Palavras-chave: Direito Internacional dos Direitos Humanos; Direitos Humanos; Incorporação de Tratados Internacionais; Tratados Internacionais; Emenda Constitucional 45 de 2004.
Sumário: 1. Introdução. 2. A incorporação de tratados internacionais pelo ordenamento jurídico brasileiro. 2.1. Fase de negociação. 2.2. Aprovação parlamentar. 2.3. Fase de ratificação. 3. O caso específico de tratados internacionais de conteúdo de direitos humanos. 3.1. Análise do artigo 5º, parágrafo 1º, da Constituição Federal de 1988. 3.2. Análise do artigo 5º, parágrafo 2º da Constituição Federal de 1988. 3.3. Análise do parágrafo 3º, do artigo 5º, da Constituição Federal de 1988, previsto pela Emenda Constitucional 45 de 2004. 4. Conclusão. Referências bibliográficas.
1 INTRODUÇÃO
No âmbito do Direito Internacional Público, no que diz respeito à proteção do indivíduo, foi durante o século XX que se consolidou o sistema global de proteção ao ser humano, à pessoa humana, através de três vertentes: a dos Direitos Humanos, a do Direito Humanitário e a do Direito dos Refugiados.

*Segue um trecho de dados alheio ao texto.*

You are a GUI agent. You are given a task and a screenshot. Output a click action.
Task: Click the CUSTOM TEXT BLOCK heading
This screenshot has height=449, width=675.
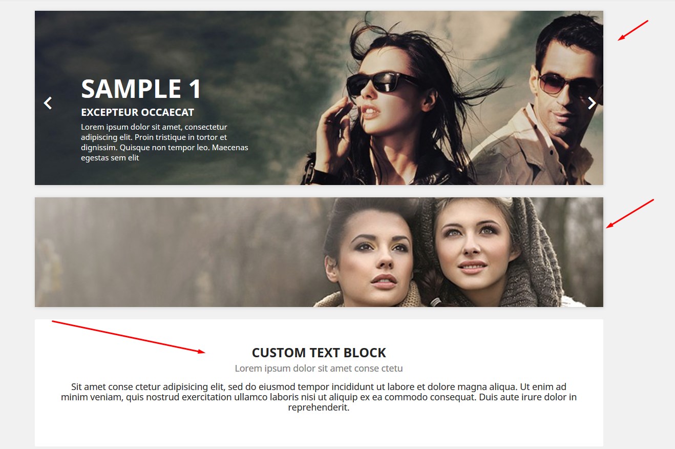[319, 353]
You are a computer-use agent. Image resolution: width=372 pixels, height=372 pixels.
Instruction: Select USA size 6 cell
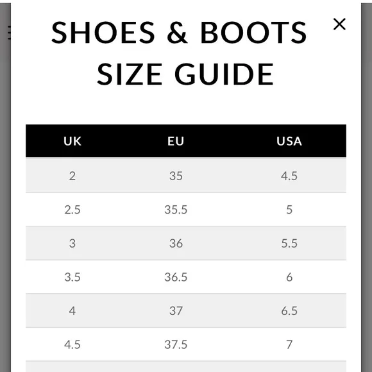289,277
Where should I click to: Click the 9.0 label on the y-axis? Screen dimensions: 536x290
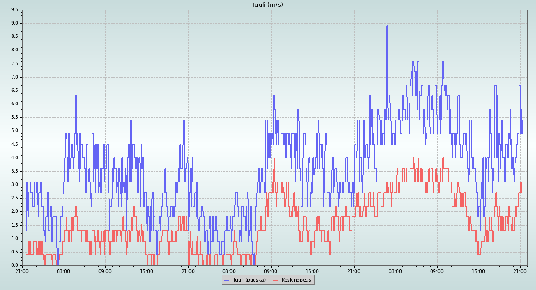tap(14, 23)
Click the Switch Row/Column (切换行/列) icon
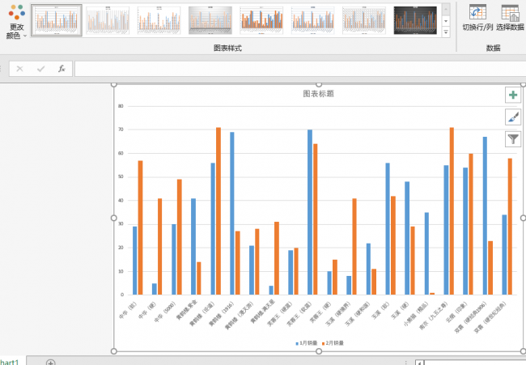Image resolution: width=526 pixels, height=365 pixels. coord(477,13)
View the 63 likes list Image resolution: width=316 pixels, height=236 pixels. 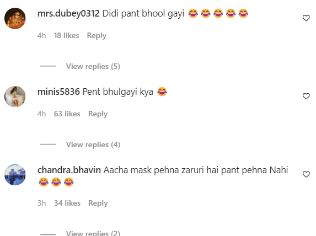coord(67,114)
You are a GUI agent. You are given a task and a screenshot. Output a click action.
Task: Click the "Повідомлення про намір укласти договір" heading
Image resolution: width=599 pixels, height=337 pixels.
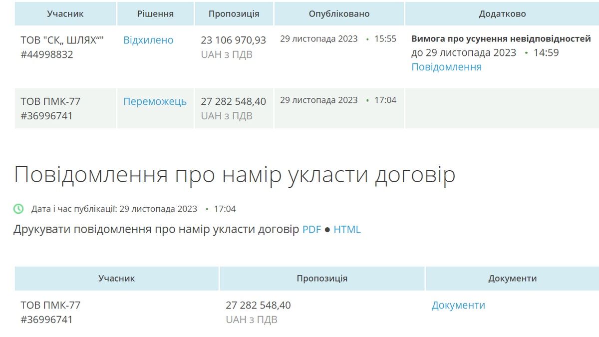[x=235, y=175]
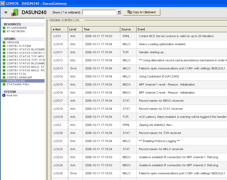Click the Copy to Clipboard button
The height and width of the screenshot is (180, 227).
tap(141, 12)
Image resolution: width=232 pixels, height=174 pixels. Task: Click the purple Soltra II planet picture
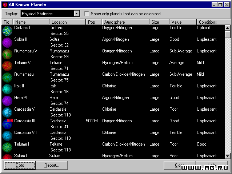coord(7,43)
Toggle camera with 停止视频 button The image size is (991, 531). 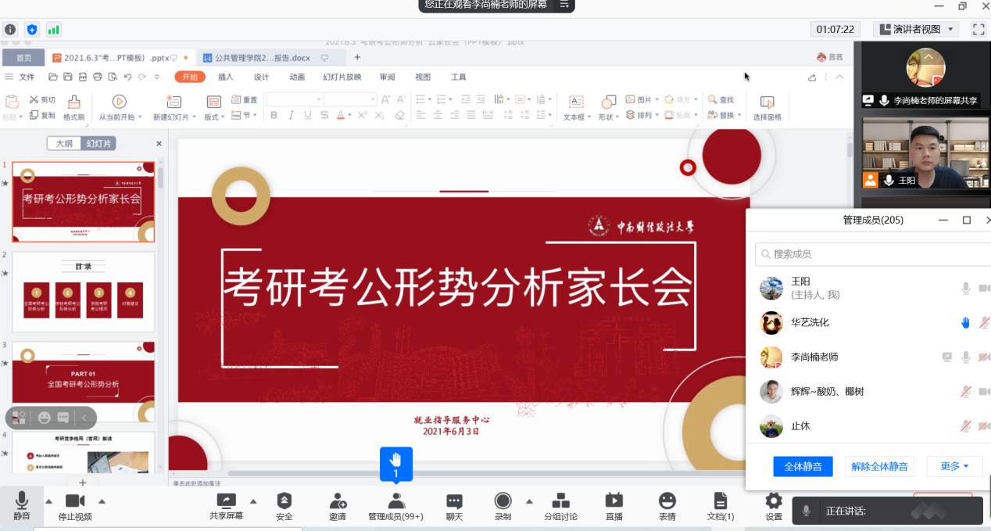pos(75,501)
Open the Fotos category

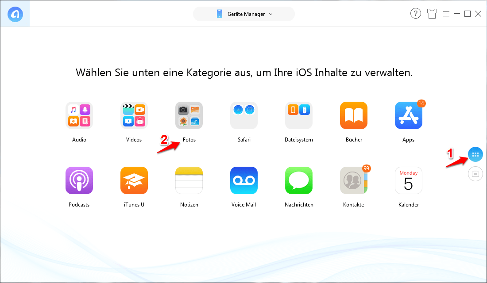coord(189,115)
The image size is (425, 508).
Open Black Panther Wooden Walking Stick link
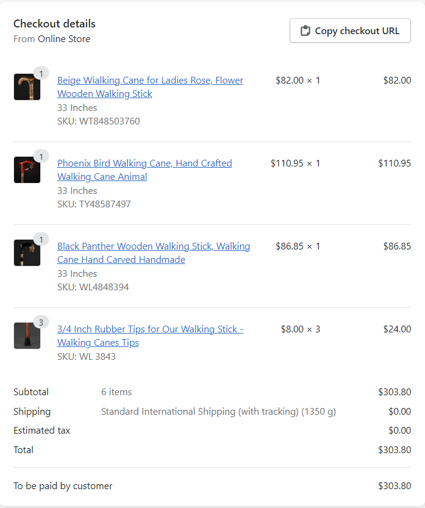pos(154,246)
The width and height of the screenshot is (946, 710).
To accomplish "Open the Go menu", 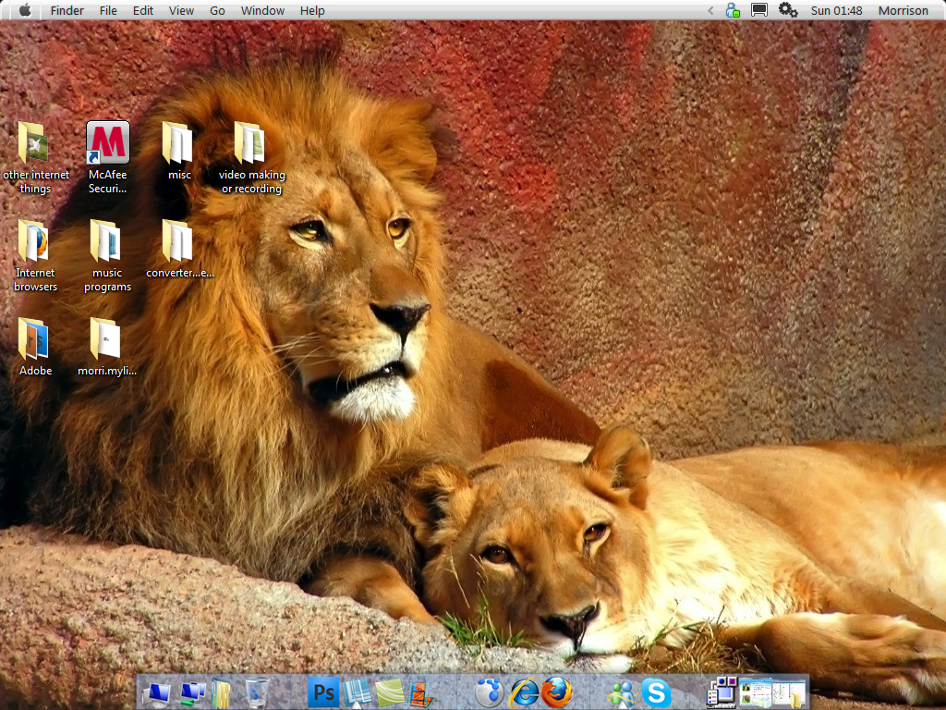I will pyautogui.click(x=217, y=10).
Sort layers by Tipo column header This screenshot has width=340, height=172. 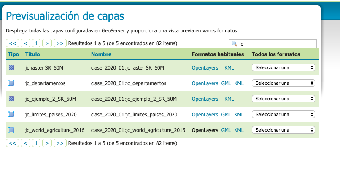click(x=13, y=54)
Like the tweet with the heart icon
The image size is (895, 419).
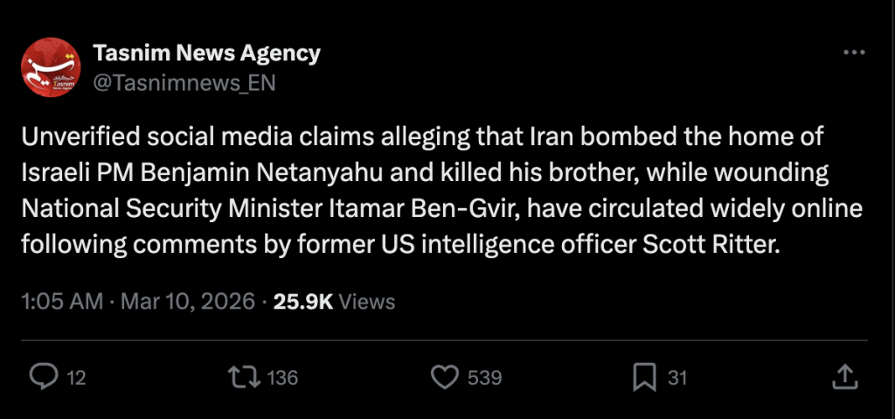(x=446, y=377)
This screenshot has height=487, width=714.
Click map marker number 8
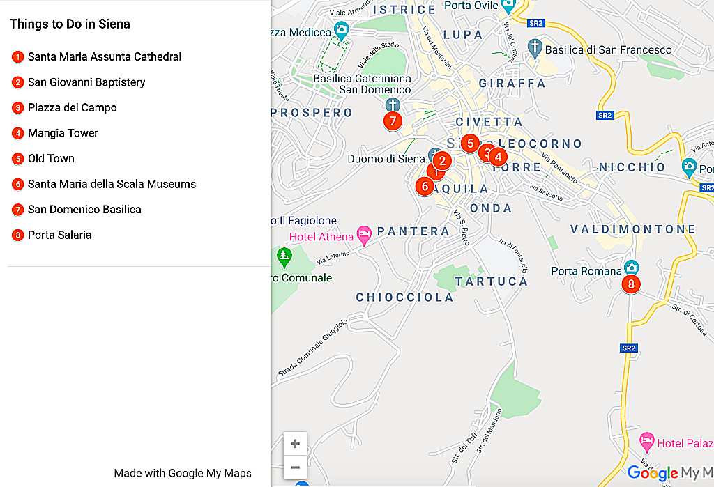631,284
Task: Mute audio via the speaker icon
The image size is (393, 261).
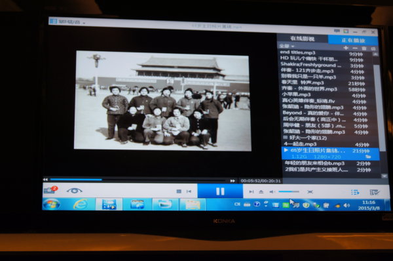Action: click(x=271, y=191)
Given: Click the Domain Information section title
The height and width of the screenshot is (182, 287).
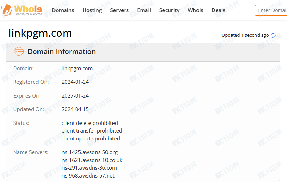Looking at the screenshot, I should [x=62, y=52].
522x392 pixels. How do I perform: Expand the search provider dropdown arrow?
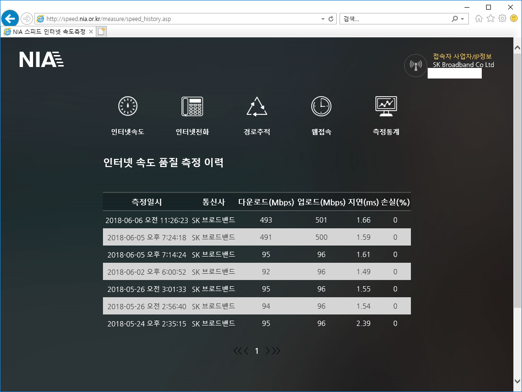462,19
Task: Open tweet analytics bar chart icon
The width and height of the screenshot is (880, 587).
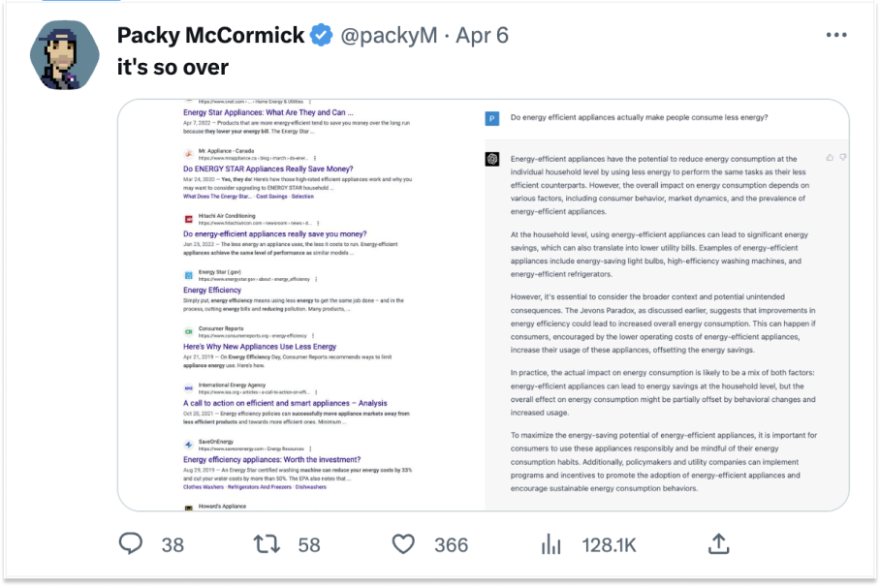Action: [551, 544]
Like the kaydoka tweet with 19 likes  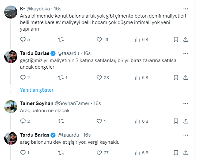point(100,40)
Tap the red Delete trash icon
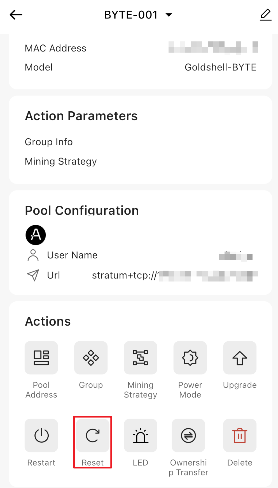 coord(240,435)
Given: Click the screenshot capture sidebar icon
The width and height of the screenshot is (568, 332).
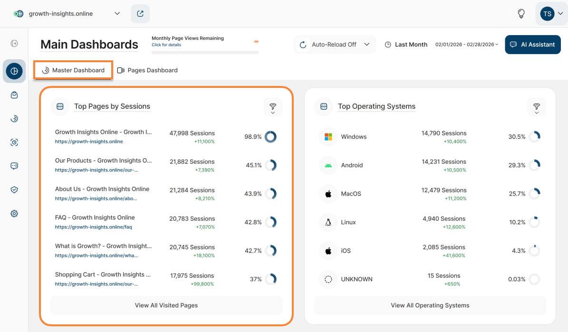Looking at the screenshot, I should (14, 142).
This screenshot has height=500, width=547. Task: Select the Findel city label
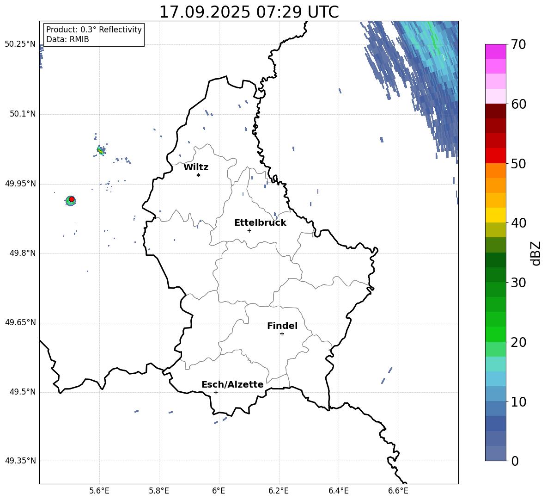[x=282, y=326]
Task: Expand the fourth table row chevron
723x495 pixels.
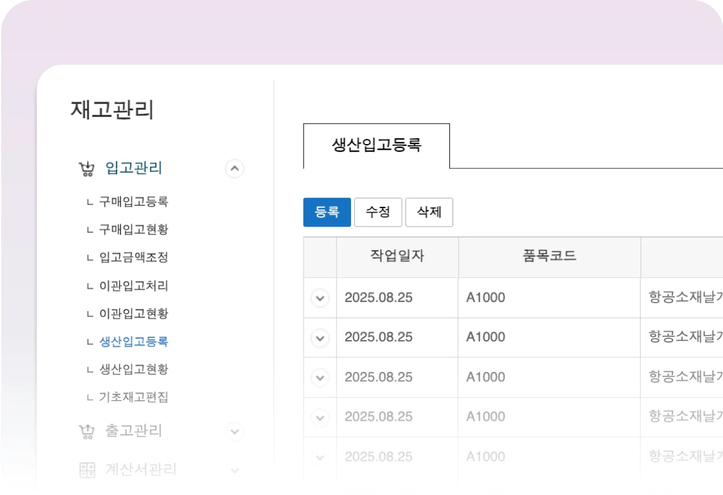Action: tap(320, 417)
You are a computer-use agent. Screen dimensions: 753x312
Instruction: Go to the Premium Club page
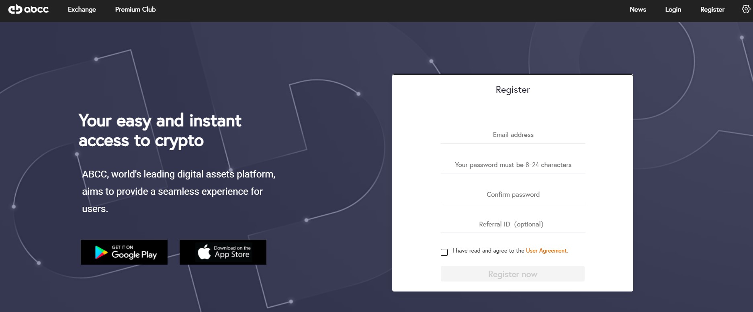[x=135, y=9]
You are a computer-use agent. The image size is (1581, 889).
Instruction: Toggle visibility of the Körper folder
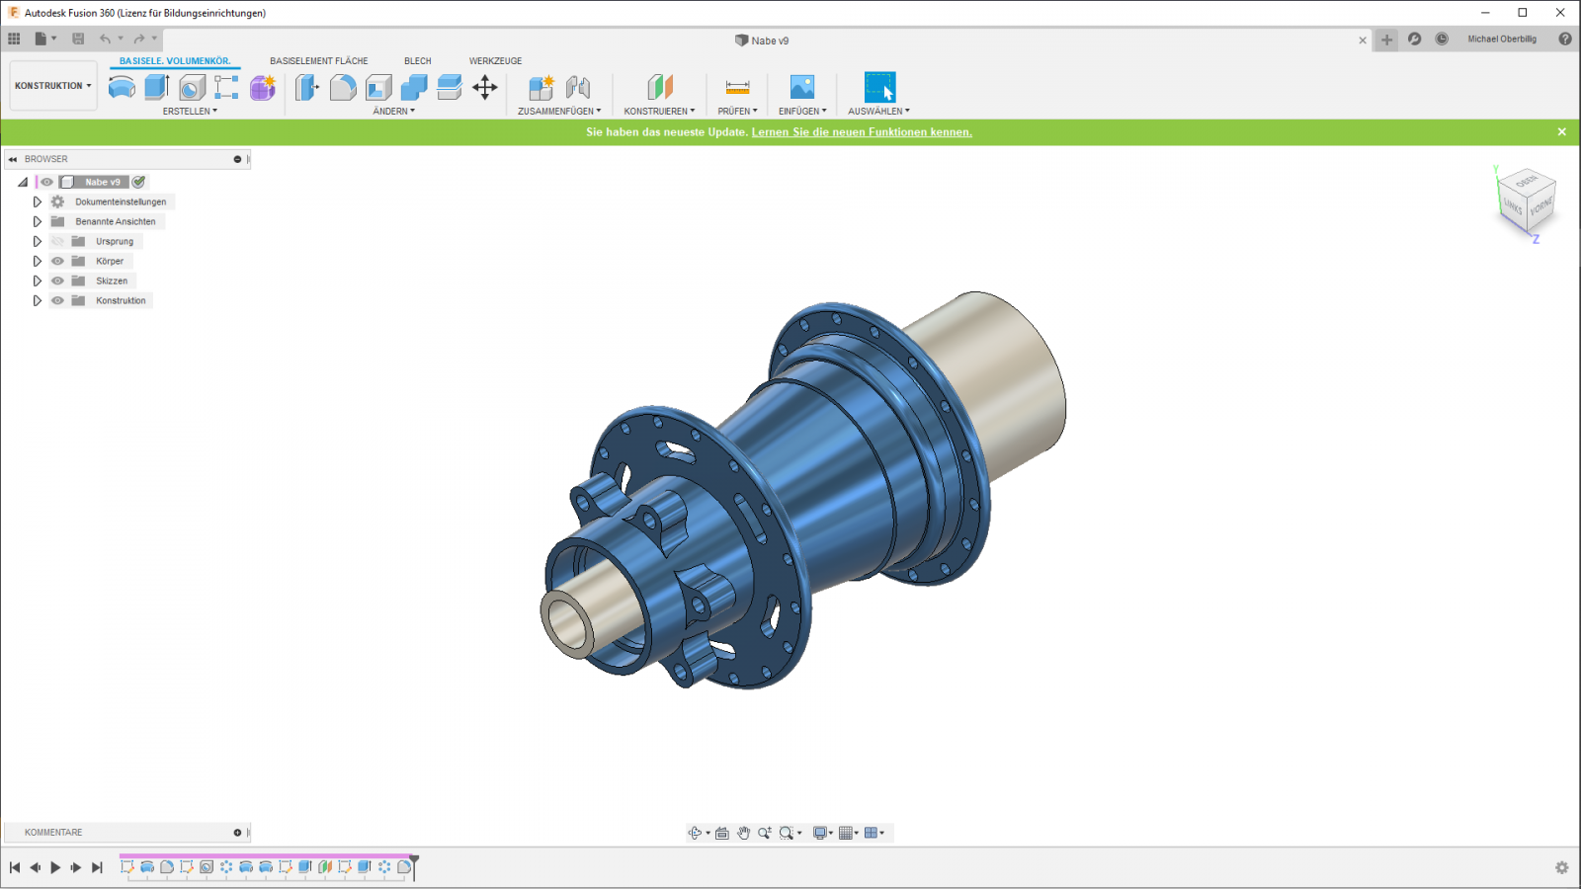point(57,261)
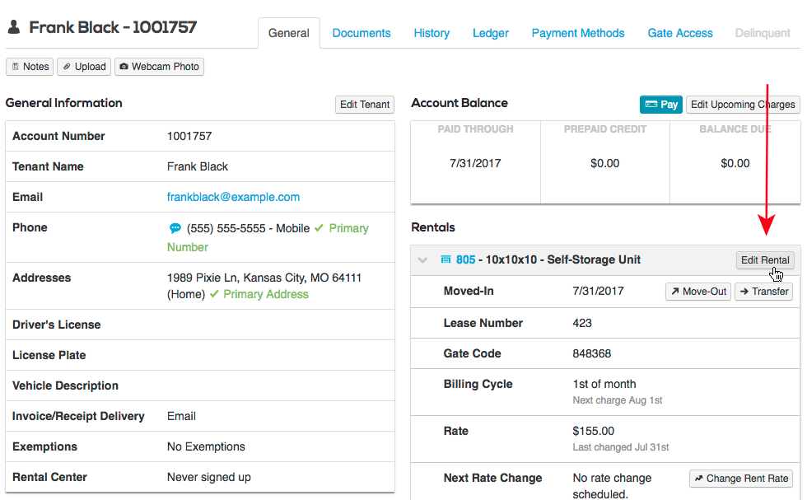Collapse the unit 805 rental panel

pos(423,260)
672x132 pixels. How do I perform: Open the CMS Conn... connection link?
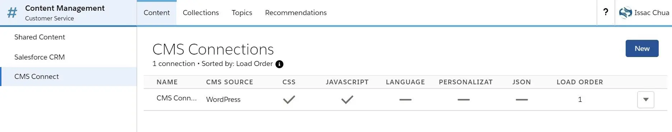[x=176, y=98]
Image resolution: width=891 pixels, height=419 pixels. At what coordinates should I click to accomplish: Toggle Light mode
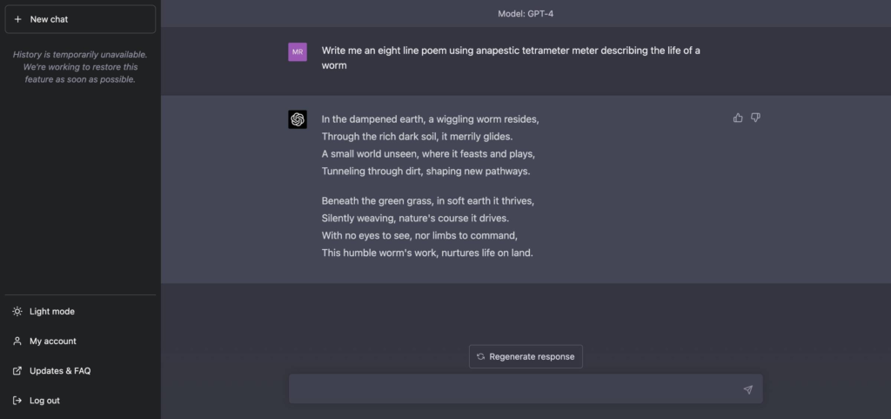52,312
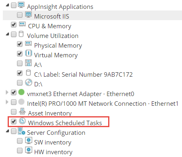Select the C:\ Label Serial Number entry
The image size is (182, 157).
tap(84, 75)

Assim, enquanto os Direitos Humanos protegem os direitos individuais da pessoa; o Direito Humanitário resguarda os direitos da humanidade como um todo, ou seja, visa proteger a humanidade, através da proteção do ser humano nela inserido, principalmente em época de conflito armado; e, o Direito dos Refugiados que se responsabiliza pela proteção daqueles que se encontram em situação de refúgio, por motivo de perseguição de fundo político, racial, étnico ou religioso. Na verdade, estes refugiados foram forçados a deixar o país de sua nacionalidade.
Resta claro que o desenvolvimento de um sistema internacional de proteção aos Direitos Humanos influenciou a ascensão do ser humano no cenário internacional. Principalmente com o movimento de jurisdicionalização do Direito Internacional dos Direitos Humanos, primeiro com a instituição das Cortes Regionais de Direitos Humanos: Européia, Interamericana e Africana, e logo em seguida, com a instituição de Tribunais Penais ad hoc e o Tribunal Penal Internacional.
Ora, se as Cortes Regionais de Direitos Humanos passaram a admitir o ser humano como sujeito direto do Direito Internacional, os Tribunais Penais contribuíram trazendo a ideia de responsabilização individual do ser humano no âmbito do Direito Humanitário.
Contudo, para que o indivíduo possa usufruir da proteção que lhe é direcionada pelo Direito Internacional, faz-se necessário que todos os tratados internacionais que versam sobre a matéria sejam devidamente negociados, assinados e ratificados, surtindo efeito no âmbito do ordenamento jurídico interno.
Assim, a incorporação dos tratados internacionais por parte do ordenamento jurídico brasileiro faz primeiro objeto de análise deste trabalho: da fase de negociação, passando pela aprovação parlamentar e chegando ao momento de ratificação desses acordos internacionais.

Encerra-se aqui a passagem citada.